▸ **Document extract**:
Shell Scripting in Scala [video] - based2
https://vimeo.com/148552858
======
rdancer
First reason they list to use Ammonite over POSIX shell: "You can never
remember the syntax to write an if-statement in Bash"[1]. Kids these days :-)

Also, `pwd` is a built-in command in bash(1)[2], not a subprocess. The whole
page brims with misunderstanding.

If you don't understand the tools you're aiming to replace, you're bound to
fail.

[1] [http://lihaoyi.github.io/Ammonite/#Ammonite-
Shell](http://lihaoyi.github.io/Ammonite/#Ammonite-Shell) [2]
[http://linux.die.net/man/1/builtins](http://linux.die.net/man/1/builtins)

------
based2
[http://lihaoyi.github.io/Ammonite/](http://lihaoyi.github.io/Ammonite/)

Old linked subject:
[https://github.com/tools4j/unix4j](https://github.com/tools4j/unix4j)

------
meowface
This is pretty awesome. The REPL in particular looks like a nice improvement,
even if you aren't interested in shell scripting.

I don't think I would replace my regular interactive bash or zsh with this,
though, due to some of the extra verbosity. `cd!` instead of cd, `'file`
instead of `file`. It also doesn't seem to have support for globbing.

It definitely looks much better than writing a multiline bash or zsh script,
though.

▸ **Objectives**:
1/ Return, word for word, the part of the thread about shell scripting in Scala that begins at the words "Shell Scripting in" and stops after "these days :-)".
2/ Name every user who posts a comment in the thread about shell scripting in Scala.
3/ Translate this sentence from the thread about shell scripting in Scala into Spanish: "If you don't understand the tools you're aiming to replace, you're bound to fail."

▸ **Given data**:

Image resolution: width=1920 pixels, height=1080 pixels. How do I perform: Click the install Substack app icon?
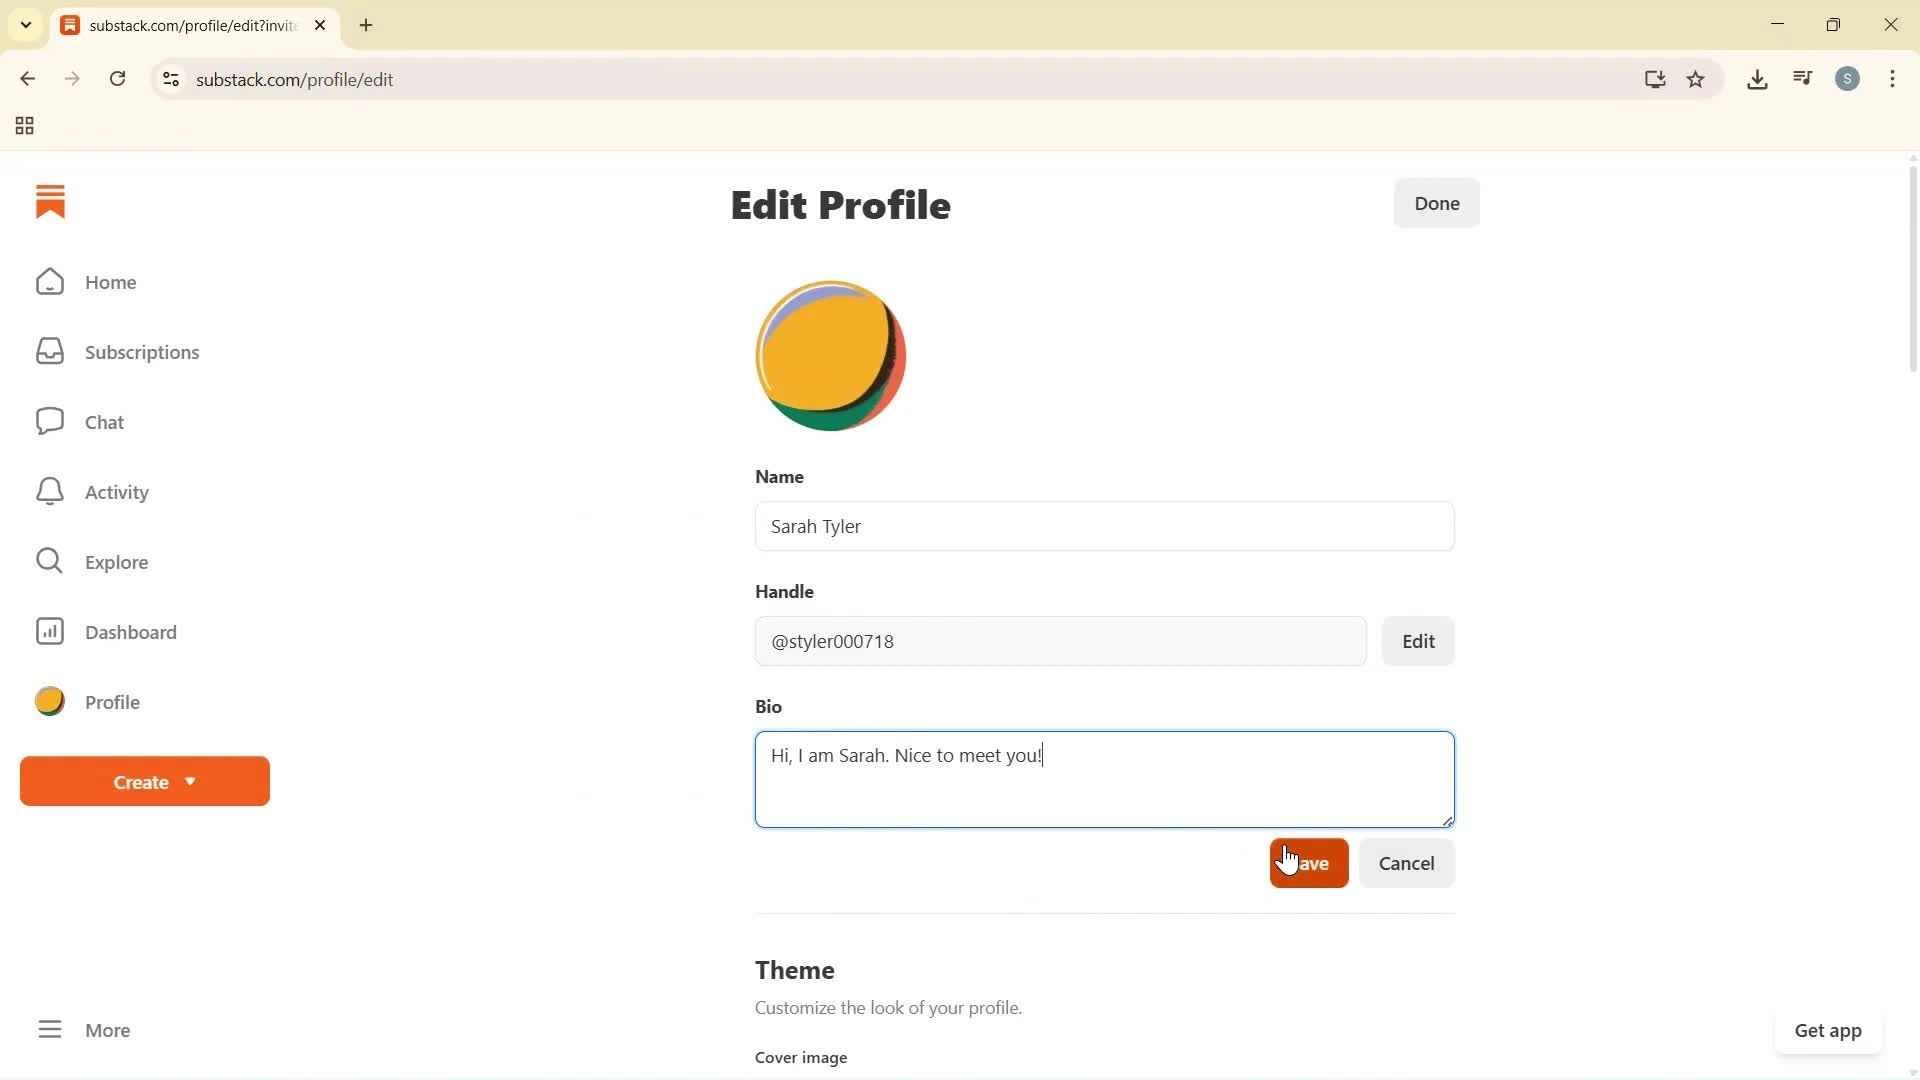point(1655,79)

▸ **Task results**:
1/
Shell Scripting in Scala [video] - based2
https://vimeo.com/148552858
======
rdancer
First reason they list to use Ammonite over POSIX shell: "You can never
remember the syntax to write an if-statement in Bash"[1]. Kids these days :-)

2/
rdancer
based2
meowface

3/ Si no entiendes las herramientas que pretendes reemplazar, estás condenado a fracasar.